All the Kudu delete and update tests are failing, and the problem has nothing to do with Kudu being a CHANGE_ONLY_UPDATED_COLUMNS connector.

The tests are failing because 1) the connector uses the presence of any rowid column as a signal to create a KuduUpdatablePageSource, but more fundamentally, the KuduRecordCursor created to read the file has no rowId column and so the copyPrimaryKey operation fails.

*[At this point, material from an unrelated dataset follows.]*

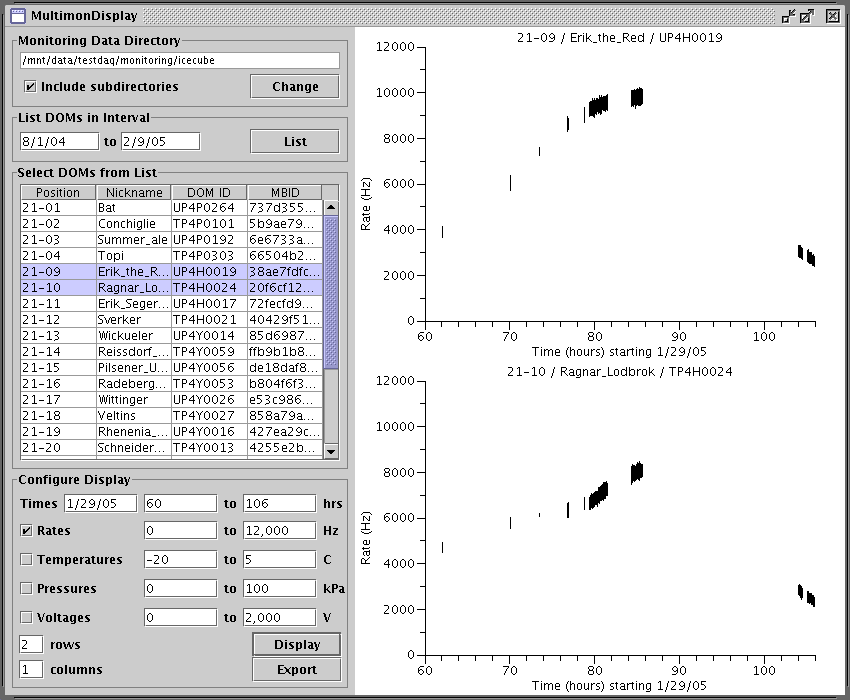Click the Export button
This screenshot has height=700, width=850.
296,670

djsstarburst commented 2 years ago

The real reason that the Kudu connector was failing all DELETE and UPDATE tests was that those tests didn’t use the createTableForWrites mechanism, so the tables didn’t have the primary key declaration that Kudu requires. Converting the tests to use createTableForWrites is not simple, because most of the tests use CTAS, and it seems the create must be separated from the insert in order to specify partitioning.

djsstarburst commented 2 years ago

I pushed a commit, later to be squashed, fixing the Raptor failures.

The BaseConnectorTest DELETE and UPDATE tests mostly used CTAS, but connectors like Kudu that need a primary key in each table. In order to use the createTableForWrites mechanism, I separated table creation from insertions.

With that change, all but two of the Kudu DELETE and UPDATE tests now pass. One of the failures is doing an EXPLAIN ANALYZE CREATE TABLE AS SELECT and don't see quite how to intercede to add the primary key declaration. The second is testUpdateRowConcurrently, which fails with the backtrace below. I haven't debugged it yet.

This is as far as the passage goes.